A drug that can reverse the damage done by the disease MS (multiple sclerosis) has been Demylinisation in MSdiscovered by US scientists.

Multiple sclerosis affects about 1 person in every thousand. It's a progressively disabling disease caused by the immune system attacking a protective layer called myelin - made by cells called oligodendrocytes - that surround and insulate nerve fibres in the brain and spinal cord.

The loss of myelin causes affected neurones to fail to transmit faithfully the messages that should be passsing along them, leading to sensory, visual and movement problems and, in severe cases, paralysis.

But, there is evidence that, if the immune assault can be curtailed, a population of dormant brain stem cells, called oligodendrocyte precursors, can replace the lost myelin-making oligodendrocytes, leading to the re-insulation of the neurones denuded by the disease symptomatic improvement.

However, these cells appear to be too few in number to adequately replace those lost to the immune attacks, so recovery is incomplete at best.

Now, by screening over 100,000 different drugs, a team in California have uncovered one that strongly stimulates the production of new myelin-producing cells, known as oligodendrocytes, leading to the repair of MS brain lesions.

Ironically, the drug identified by Scripps Institute scientist Luke Lairson and his colleagues, is benztropine, which has been used for years to treat tremor in people with Parkinson's Disease. As such, it is already licensed for human use.

Benztropine works by blocking the action of a nerve signalling chemical called acetyl choline, which also keeps the oligodendrocyte precursors cells that make myelin in a quiescent state.

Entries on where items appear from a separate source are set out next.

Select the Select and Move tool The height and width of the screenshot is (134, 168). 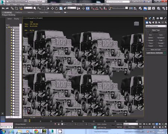(52, 8)
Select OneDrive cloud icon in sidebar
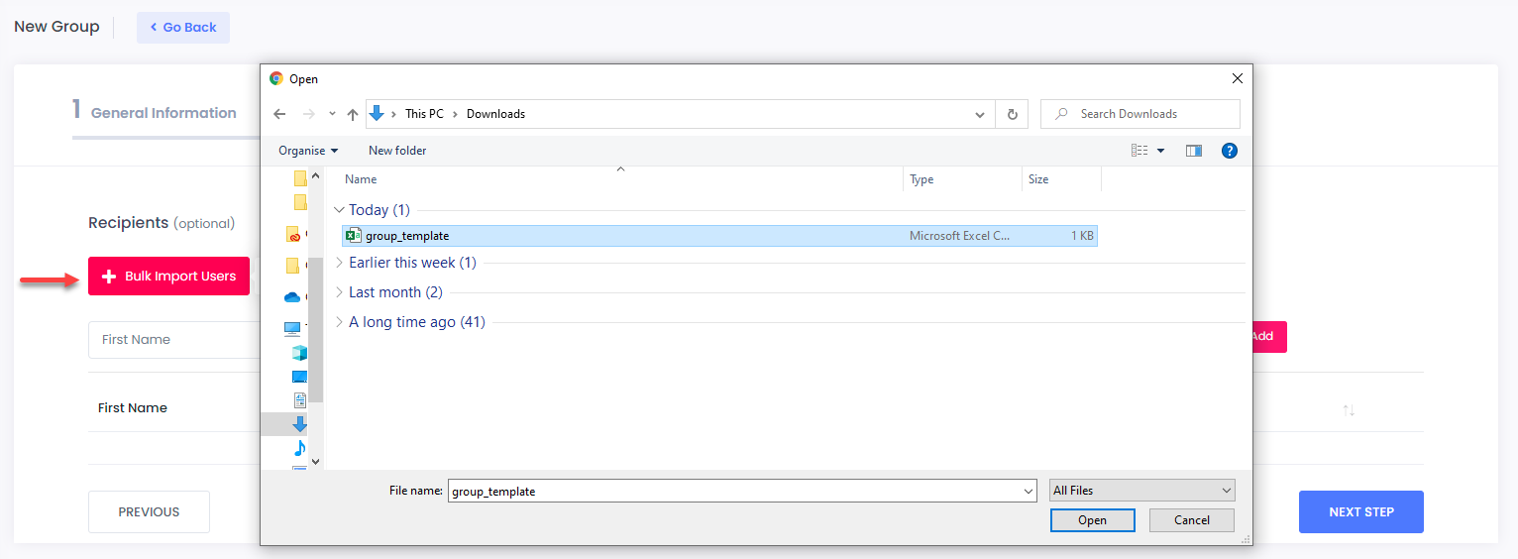 (x=292, y=297)
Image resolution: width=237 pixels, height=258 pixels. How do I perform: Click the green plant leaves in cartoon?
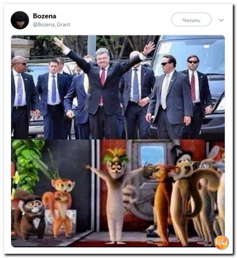27,163
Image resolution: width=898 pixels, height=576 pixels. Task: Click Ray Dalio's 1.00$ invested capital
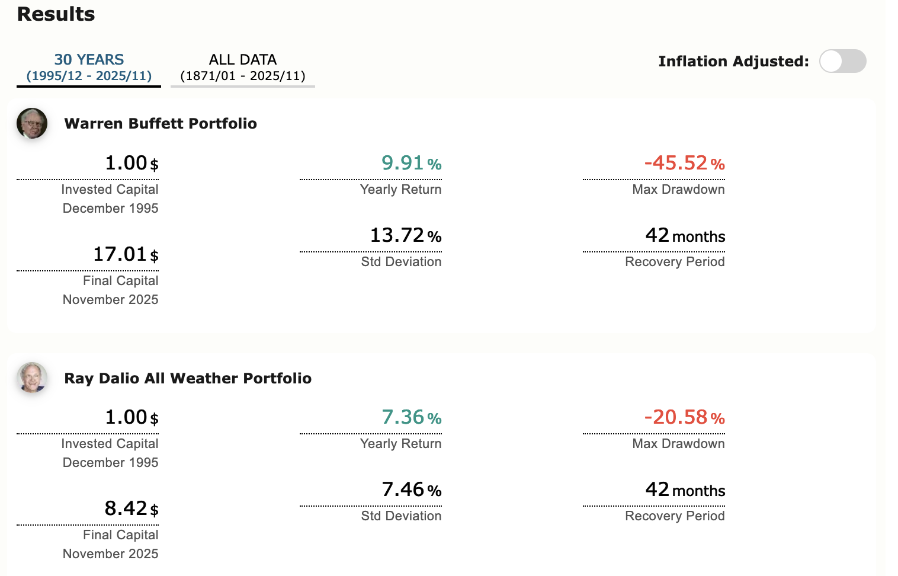pyautogui.click(x=132, y=417)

Interrupting this suppressive signal with benzotropine awakens the stem cells, triggering them to multiply and turn into new oligodendrocytes.

The team made the discovery by incubating the precursor cells with drug molecules in a culture dish before looking for markers of myelin production.

Promising leads were then tested further by growing precursors cells alongside cultured neurones and looking for evidence of successful myelination. When benztropine emerged as the most powerful candidate tested, the team then administered the agent to mice with the rodent equivalent of MS.

Treated animals showed dramatic improvements in their symptoms, and, under the microscope, significant re-myelination had taken place. In some further tests, the team also administered a low dose of immune-suppressing drugs; given alongside the benztropine, this regimen resulted in an even larger clinical benefit.

The researchers nonetheless urge caution. They point out in their paper in Nature, where the work is published, that, "benztropine has significant neurological and psychiatric side effects," emphasising that further preclinical and clinical evalution will be needed before the findings can be translated to the clinic.